La mínima condición del lote de Morante de la Puebla muestra la perfecta condición del público de La México que vive del tópico y que despide cariñosamente a “El Pana” en tarde más que de adiós de finiquito.
Suena previo al Paseillo la jota aragonesa “La Madre del Cordero” que con ese preludio, el floreado canto y la regia despedida, con la armonía de hermosura construida, reviste lo que a la tarde anuncia, importancia y grandeza.
El toreo lo es.
Pero la renuncia de diferentes fundamentos taurinos reducen la esperada combinación torera a la acostumbrada queja, sin toros no hay Fiesta.
Eso ocurre con el lote de Morante. Toro por fuera, muy serio, el más de la corrida, alto y ofensivo por delante, su primero. Pero, con tan solo ofrecer toda naturalidad en el cite natural con el capote, la cabeza se va a las nubes, la cara distrae, su embestida decrece y aumenta en defectos.
Si sumamos la falta de casta, la cosa tiene poco futuro. Por ello abrevia, aun tragando en los derechazos. Pero eso ni siquiera agradece el toro. Notoria división.
Para entonces, la corrida ha brindado un momento de esperanza, con el serio y bien cortado primero, tan noble que hace a El Pana buscar sus propios pasos. Vistiendo la tinta seda con el oro bordado. Hay un momento, tras encontrar poco con el capote y picar extendidamente, en que se impone e inaugura su faena toreramente por arriba, ganando pasos alternadamente para cruzar las rayas del tercio.

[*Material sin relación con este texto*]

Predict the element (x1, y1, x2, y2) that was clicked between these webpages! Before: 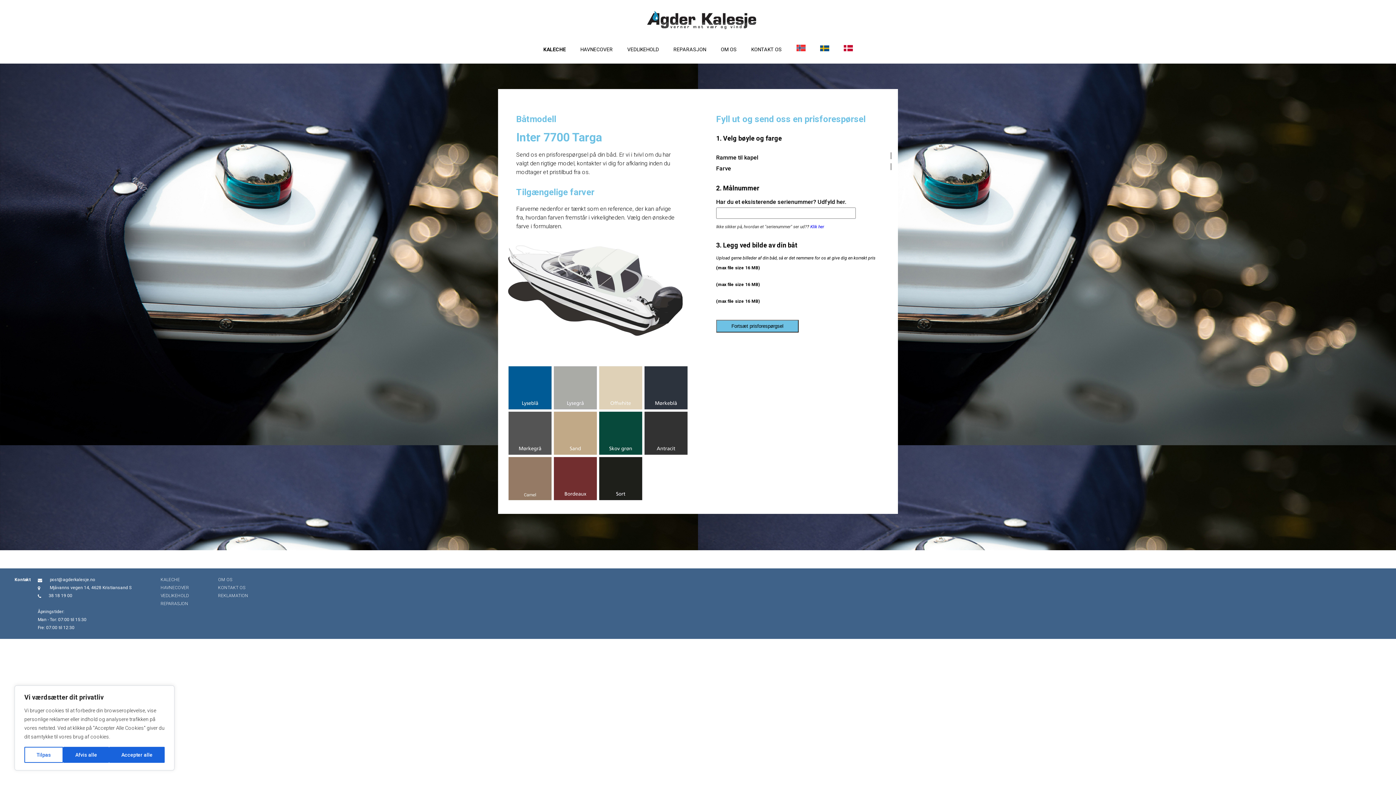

Y rematar en los medios, toque previo a pitón contrario, con trincherazo de pleno aroma.
Pero nada más.
Las nieves del tiempo son implacables con Rodolfo Rodríguez que aun siendo ideal para su toreo el paso cansino del toro, el aguante no llega y así se va la faena, entre anécdota y dudas, aviso en tiempo corto, con un toro que se esfuma y que es aplaudido en el arrastre. La situación no cambia del todo con el feo, horrible, cuarto.
Pero cierto es que “El Pana” encuentra una tanda, breve, cuatro derechazos a compás abierto, de hombro recostado donde aparece el oro declinante de su toreo. Y el finiquito despide a Rodolfo a quien, quizá, hayamos visto por última vez en La México de cuyas páginas pertenece en tinta indeleble.
En pleno ambiente contrario al suceso, al acontecimiento, Joselito Adame trae consigo un rumor de triunfo, de pleno.
Twitter: @CaballoNegroII.
RESUMEN DEL FESTEJO.
Plaza México. Temporada Grande 2013-2014. Domingo, Enero 26 de 2014. Décima Quinta de Derecho de Apartado. Media Plaza en tarde fría con terrible viento a partir del quinto.
7 Toros, 6 de Villa Carmela (Divisa Negro, Amarillo y Rojo) Inutilizado el tercero tras deceparse en el burladero de la Contraporra. Desiguales de presencia, protestado el quinto, destragado, estrecho y zancudo. Destaca el serio primero por su nobleza y fijeza. Sin casta segundo y quinto. Débiles igualmente en lo general. Y 1 de Montecristo (Divisa Obispo, Verde y Oro) lidiado como sobrero que sustituye al tercero titular. Bien hecho y degollado con emoción en la embestida desde salida pero que a partir de banderillas, donde se duele, no termina por redondear su juego. Bueno por el lado derecho, acaba rajado en tablas y pegando patadas.
El lidiado en tercer turno es homenajeado benévolamente con el Arrastre Lento.
Rodolfo Rodríguez El Pana (Burdeos y Oro) División tras aviso y Palmas. Morante de la Puebla (Botella y Oro) Silencio y División de Opiniones. Joselito Adame (Mercurio y Oro) Silencio y Silencio.
Destaca a caballo Mauro Prado al picar al tercero, así como el banderillero Héctor Rojas que saluda en el sexto.